- **WORK TO DO**: Give the rows below as a JSON list of strings, one string per line and blank lines omitted, from the line with "Where should I click to: Click the Power Indicator label" to the line with "tap(462, 326)", both included.

┌──

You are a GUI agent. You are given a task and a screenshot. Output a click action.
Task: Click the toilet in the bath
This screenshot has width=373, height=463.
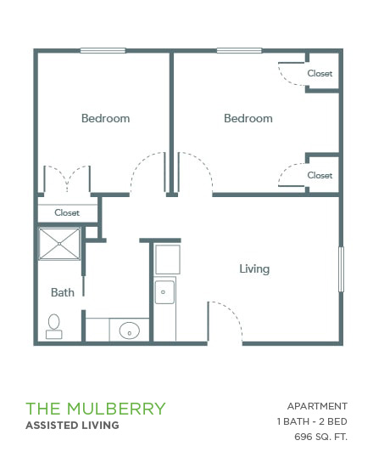(54, 326)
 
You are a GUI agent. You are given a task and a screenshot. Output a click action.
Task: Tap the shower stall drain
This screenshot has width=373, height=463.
(59, 244)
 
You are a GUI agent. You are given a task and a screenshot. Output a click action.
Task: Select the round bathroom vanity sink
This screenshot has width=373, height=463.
(130, 330)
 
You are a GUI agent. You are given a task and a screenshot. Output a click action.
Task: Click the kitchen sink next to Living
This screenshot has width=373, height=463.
(164, 292)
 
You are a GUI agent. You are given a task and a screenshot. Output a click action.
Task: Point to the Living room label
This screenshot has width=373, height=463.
(254, 268)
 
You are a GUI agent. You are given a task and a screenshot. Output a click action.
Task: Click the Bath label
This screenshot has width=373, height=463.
(63, 292)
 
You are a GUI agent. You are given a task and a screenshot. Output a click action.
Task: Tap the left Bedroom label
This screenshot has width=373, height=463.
(105, 118)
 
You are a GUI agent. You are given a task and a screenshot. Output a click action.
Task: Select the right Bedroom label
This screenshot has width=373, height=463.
(248, 118)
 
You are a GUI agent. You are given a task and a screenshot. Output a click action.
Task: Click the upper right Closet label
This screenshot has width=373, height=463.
(320, 73)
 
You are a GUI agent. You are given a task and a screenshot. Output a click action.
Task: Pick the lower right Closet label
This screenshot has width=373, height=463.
(320, 175)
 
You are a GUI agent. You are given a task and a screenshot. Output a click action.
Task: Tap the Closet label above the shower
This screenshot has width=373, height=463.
(67, 212)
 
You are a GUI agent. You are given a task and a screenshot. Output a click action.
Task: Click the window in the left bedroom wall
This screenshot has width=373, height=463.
(103, 50)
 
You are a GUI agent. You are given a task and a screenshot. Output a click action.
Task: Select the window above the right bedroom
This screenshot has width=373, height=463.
(239, 50)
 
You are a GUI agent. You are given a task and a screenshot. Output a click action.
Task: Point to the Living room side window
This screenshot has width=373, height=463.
(341, 269)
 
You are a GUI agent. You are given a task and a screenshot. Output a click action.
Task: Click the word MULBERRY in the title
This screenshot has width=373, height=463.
(116, 409)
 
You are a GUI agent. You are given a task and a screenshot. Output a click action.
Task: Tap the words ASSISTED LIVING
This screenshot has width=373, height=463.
(72, 426)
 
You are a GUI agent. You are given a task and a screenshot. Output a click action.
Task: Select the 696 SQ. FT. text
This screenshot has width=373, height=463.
(320, 437)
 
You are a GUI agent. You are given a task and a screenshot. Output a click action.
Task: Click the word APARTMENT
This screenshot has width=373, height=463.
(317, 406)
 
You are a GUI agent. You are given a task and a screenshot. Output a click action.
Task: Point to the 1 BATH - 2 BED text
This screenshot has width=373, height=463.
(312, 421)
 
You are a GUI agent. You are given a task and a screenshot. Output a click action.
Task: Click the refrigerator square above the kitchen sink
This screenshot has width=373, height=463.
(168, 259)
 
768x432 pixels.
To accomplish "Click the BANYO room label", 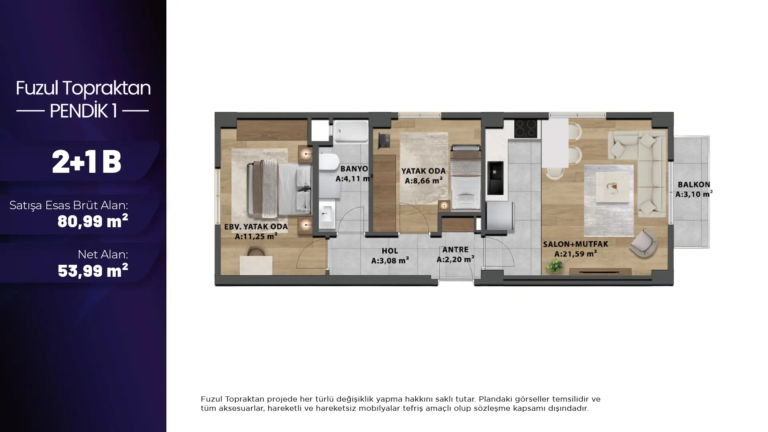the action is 354,169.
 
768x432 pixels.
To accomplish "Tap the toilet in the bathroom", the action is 329,163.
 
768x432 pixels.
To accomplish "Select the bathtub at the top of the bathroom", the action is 351,131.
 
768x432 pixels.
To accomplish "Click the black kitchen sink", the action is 495,178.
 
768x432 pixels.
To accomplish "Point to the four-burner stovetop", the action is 525,128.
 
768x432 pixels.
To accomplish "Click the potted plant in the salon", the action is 555,265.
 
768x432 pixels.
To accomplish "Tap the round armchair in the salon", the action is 643,242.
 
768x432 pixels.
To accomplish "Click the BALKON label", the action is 694,184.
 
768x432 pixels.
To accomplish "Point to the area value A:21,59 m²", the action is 576,254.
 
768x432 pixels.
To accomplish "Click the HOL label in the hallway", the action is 390,251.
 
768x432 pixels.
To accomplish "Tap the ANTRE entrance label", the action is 455,250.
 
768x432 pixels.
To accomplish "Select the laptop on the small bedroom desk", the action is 384,141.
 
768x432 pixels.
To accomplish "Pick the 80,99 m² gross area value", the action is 93,221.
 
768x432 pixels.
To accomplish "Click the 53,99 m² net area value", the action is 93,270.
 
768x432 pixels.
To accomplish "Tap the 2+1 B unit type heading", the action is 86,162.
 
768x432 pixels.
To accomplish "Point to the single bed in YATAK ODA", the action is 465,177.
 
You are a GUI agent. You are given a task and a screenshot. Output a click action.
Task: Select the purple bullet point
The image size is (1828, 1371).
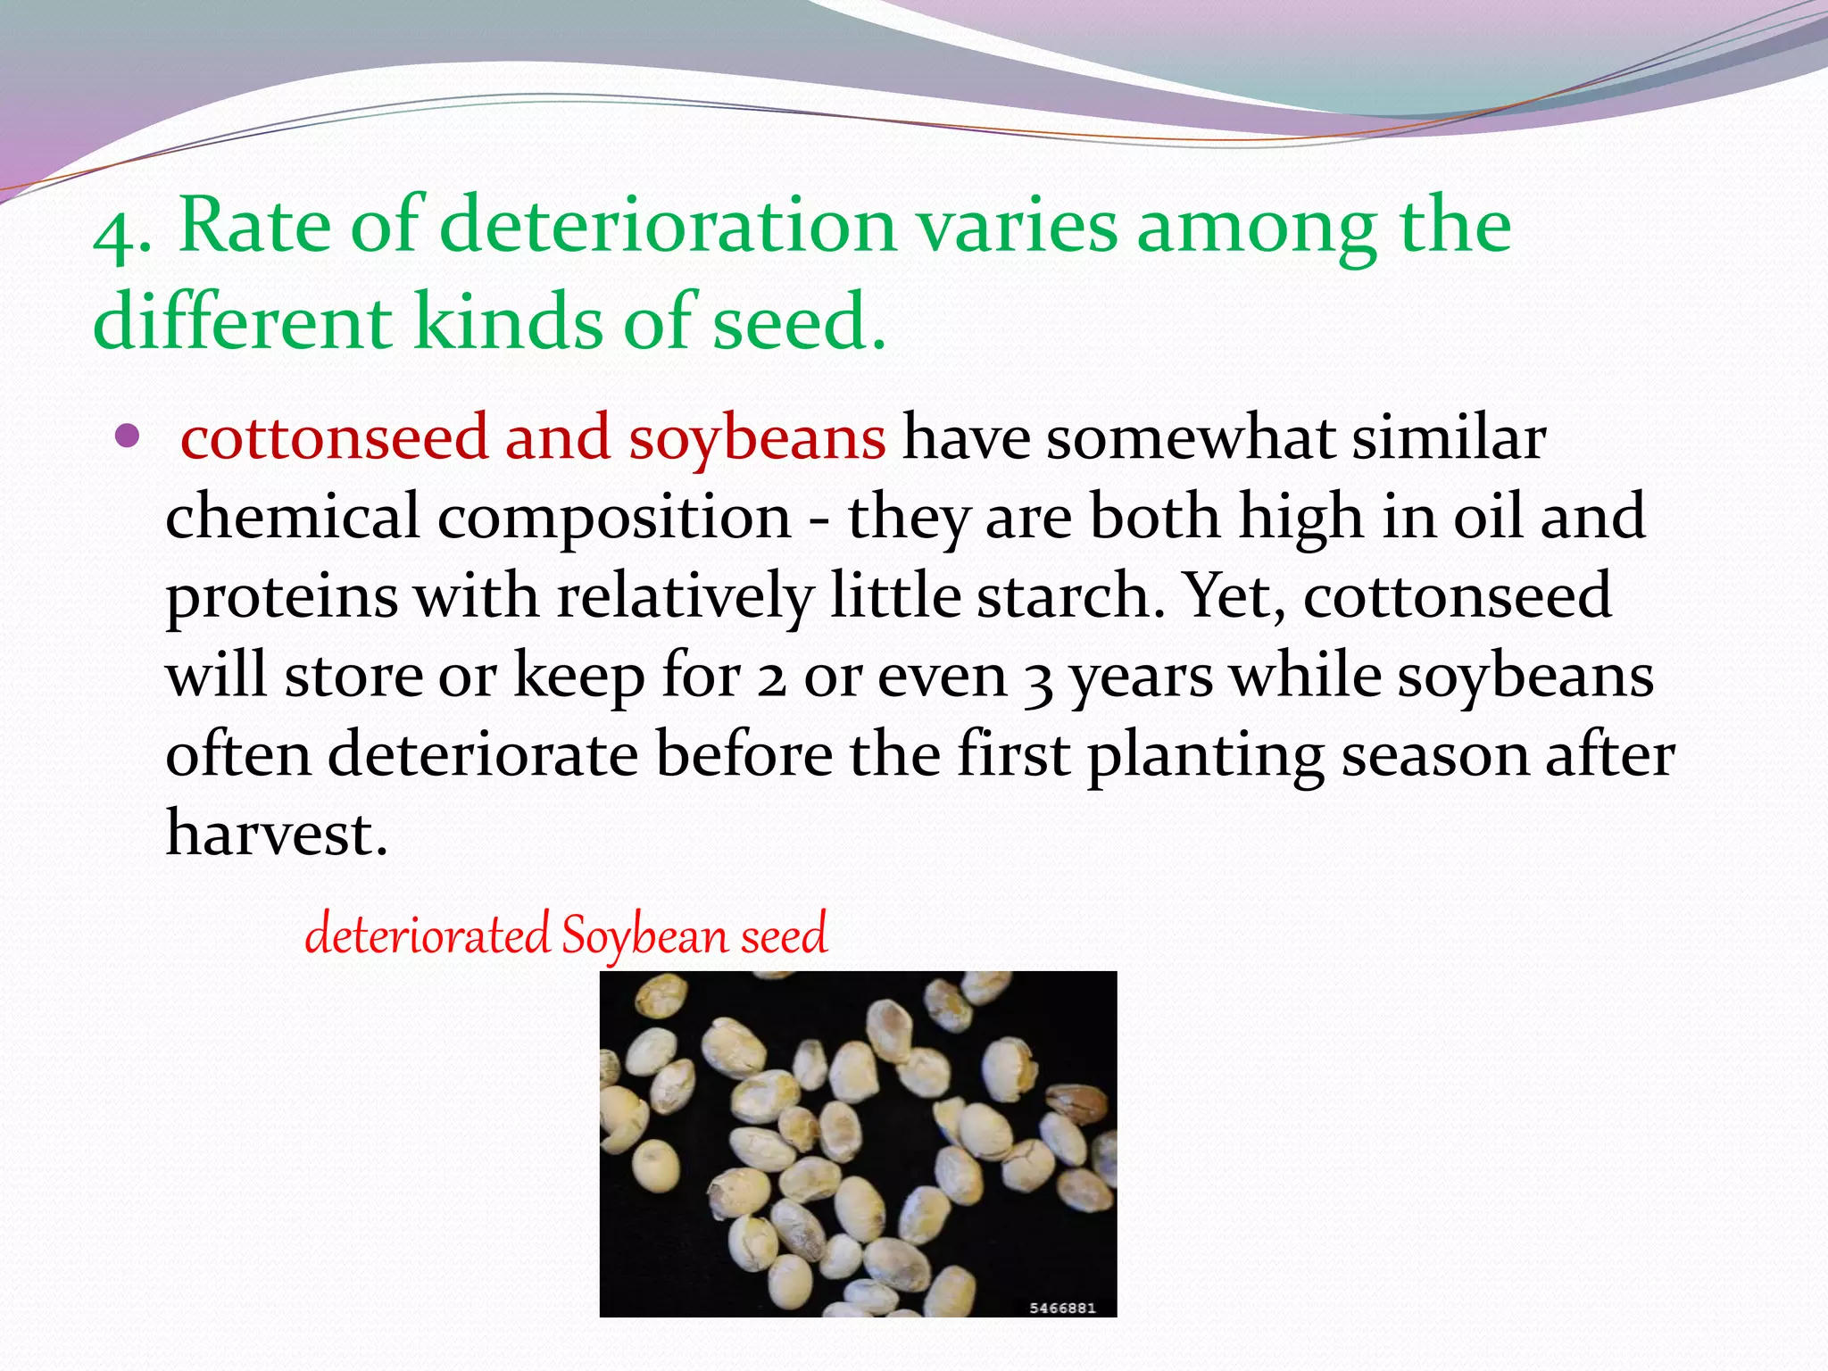[x=129, y=436]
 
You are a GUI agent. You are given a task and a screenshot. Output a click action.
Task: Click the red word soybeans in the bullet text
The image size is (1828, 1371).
[x=757, y=439]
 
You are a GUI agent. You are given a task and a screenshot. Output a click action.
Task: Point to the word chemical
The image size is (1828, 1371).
[x=292, y=518]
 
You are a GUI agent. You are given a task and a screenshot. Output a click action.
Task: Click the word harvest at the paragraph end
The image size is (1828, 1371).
[x=276, y=834]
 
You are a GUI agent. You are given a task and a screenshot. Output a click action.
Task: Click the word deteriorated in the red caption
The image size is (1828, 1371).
[x=427, y=935]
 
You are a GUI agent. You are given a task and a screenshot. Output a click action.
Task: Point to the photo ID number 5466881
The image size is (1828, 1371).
[x=1062, y=1308]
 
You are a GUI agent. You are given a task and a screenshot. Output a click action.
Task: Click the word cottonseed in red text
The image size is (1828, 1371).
[x=334, y=439]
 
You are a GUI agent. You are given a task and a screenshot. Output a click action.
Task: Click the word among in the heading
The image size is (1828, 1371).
[x=1257, y=228]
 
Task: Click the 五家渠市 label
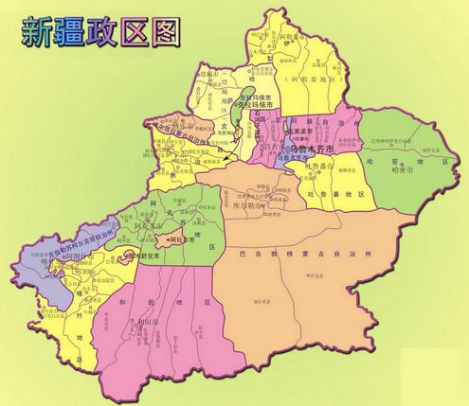(x=285, y=133)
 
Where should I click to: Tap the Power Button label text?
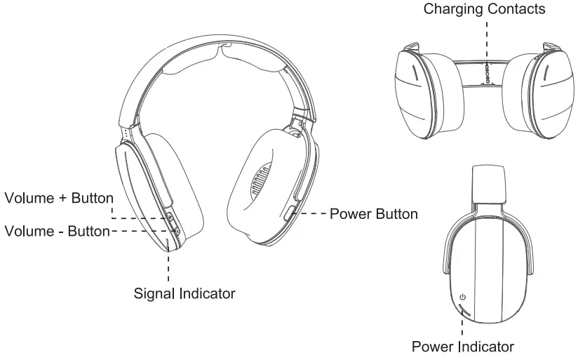tap(374, 214)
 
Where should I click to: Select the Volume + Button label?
tap(59, 198)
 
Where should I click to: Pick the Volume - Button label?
tap(57, 230)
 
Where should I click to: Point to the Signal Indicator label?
tap(184, 293)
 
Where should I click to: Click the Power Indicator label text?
tap(462, 347)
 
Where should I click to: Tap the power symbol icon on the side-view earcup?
tap(462, 297)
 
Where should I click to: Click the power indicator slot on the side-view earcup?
tap(462, 309)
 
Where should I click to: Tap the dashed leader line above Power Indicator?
tap(462, 326)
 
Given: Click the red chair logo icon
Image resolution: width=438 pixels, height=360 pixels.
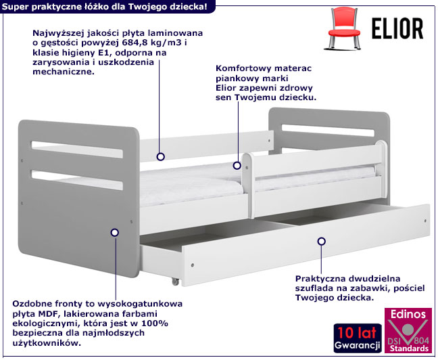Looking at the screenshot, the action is [x=342, y=28].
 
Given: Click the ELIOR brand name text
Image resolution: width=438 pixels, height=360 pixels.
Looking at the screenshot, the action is [x=397, y=28].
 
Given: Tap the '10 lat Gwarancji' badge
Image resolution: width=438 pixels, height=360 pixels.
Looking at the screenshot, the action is [x=358, y=338].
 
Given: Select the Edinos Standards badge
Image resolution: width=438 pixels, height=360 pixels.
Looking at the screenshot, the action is [x=408, y=330].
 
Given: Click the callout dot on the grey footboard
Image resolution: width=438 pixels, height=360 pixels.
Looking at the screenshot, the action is [x=114, y=233].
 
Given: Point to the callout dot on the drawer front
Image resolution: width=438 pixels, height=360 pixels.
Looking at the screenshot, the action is [x=322, y=241].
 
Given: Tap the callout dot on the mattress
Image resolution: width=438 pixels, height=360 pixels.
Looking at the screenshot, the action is [x=237, y=166].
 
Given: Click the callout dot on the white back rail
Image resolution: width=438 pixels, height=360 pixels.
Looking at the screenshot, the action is [x=160, y=156].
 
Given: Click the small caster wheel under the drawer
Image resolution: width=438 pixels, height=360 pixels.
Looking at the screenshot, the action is [x=175, y=282].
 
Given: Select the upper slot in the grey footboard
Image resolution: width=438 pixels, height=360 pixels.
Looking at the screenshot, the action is [x=77, y=150].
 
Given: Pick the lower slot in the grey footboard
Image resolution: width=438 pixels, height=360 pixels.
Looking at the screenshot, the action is [x=77, y=180].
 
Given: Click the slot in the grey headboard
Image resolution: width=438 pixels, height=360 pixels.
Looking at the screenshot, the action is [x=328, y=131].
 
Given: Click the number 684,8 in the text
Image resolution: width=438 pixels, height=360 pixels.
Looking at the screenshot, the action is [x=134, y=43].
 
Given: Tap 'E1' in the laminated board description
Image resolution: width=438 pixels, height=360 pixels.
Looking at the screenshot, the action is [x=106, y=53].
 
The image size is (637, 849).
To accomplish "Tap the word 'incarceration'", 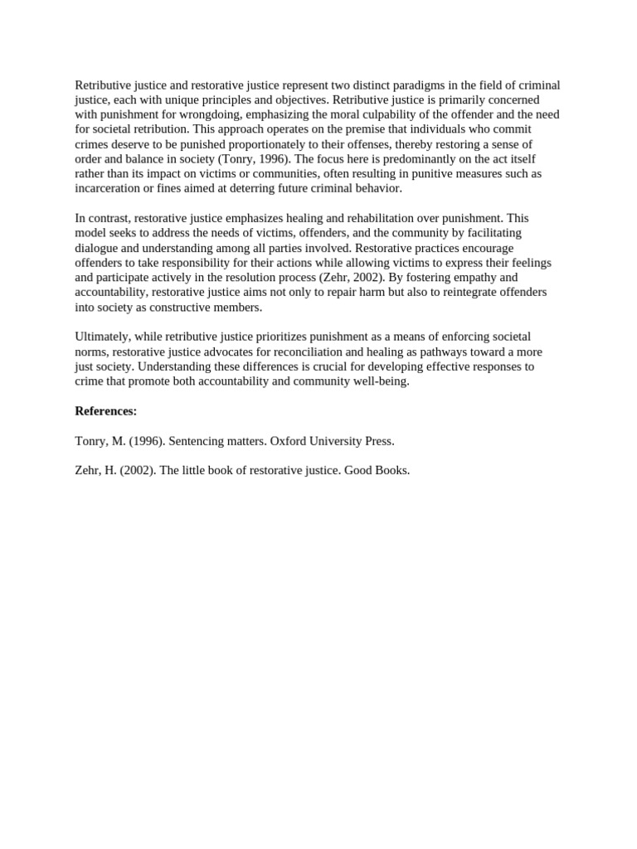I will pos(109,188).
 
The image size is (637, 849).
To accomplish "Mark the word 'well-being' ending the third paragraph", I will pos(381,381).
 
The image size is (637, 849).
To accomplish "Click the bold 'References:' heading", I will pos(106,411).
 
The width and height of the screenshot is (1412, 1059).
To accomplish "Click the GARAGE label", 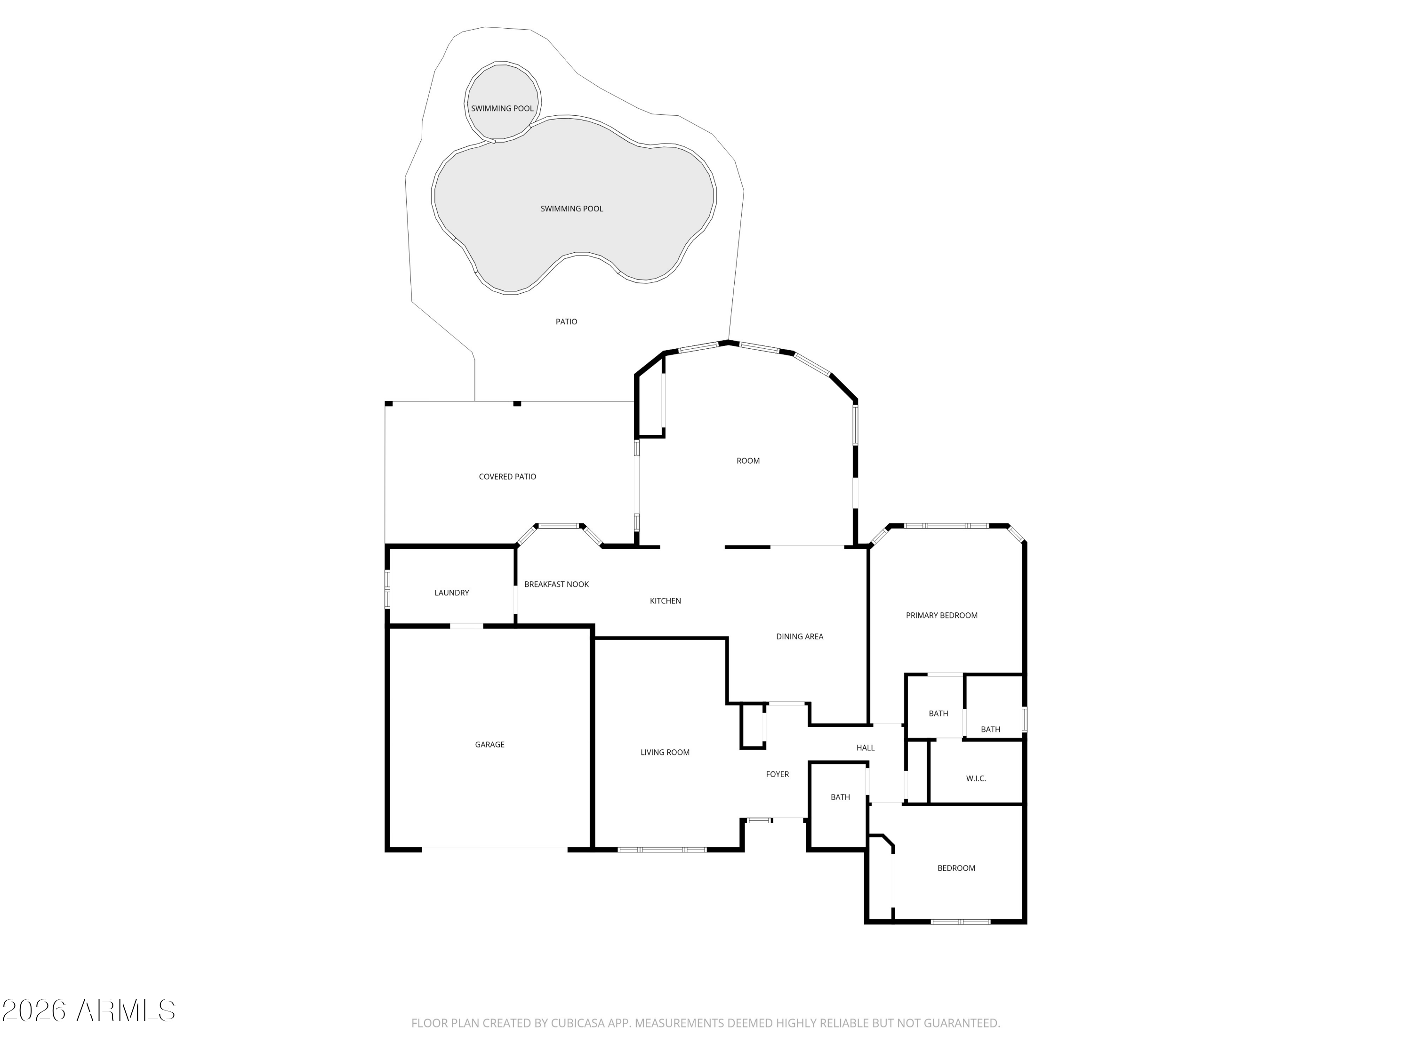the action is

└──

- **THE RESULT**:
[
  "Where should I click to: Click the Power Indicator label text?",
  "tap(462, 347)",
  "Where should I click to: Tap the power symbol icon on the side-view earcup?",
  "tap(462, 297)",
  "Where should I click to: Click the power indicator slot on the side-view earcup?",
  "tap(462, 309)",
  "Where should I click to: Tap the dashed leader line above Power Indicator?",
  "tap(462, 326)"
]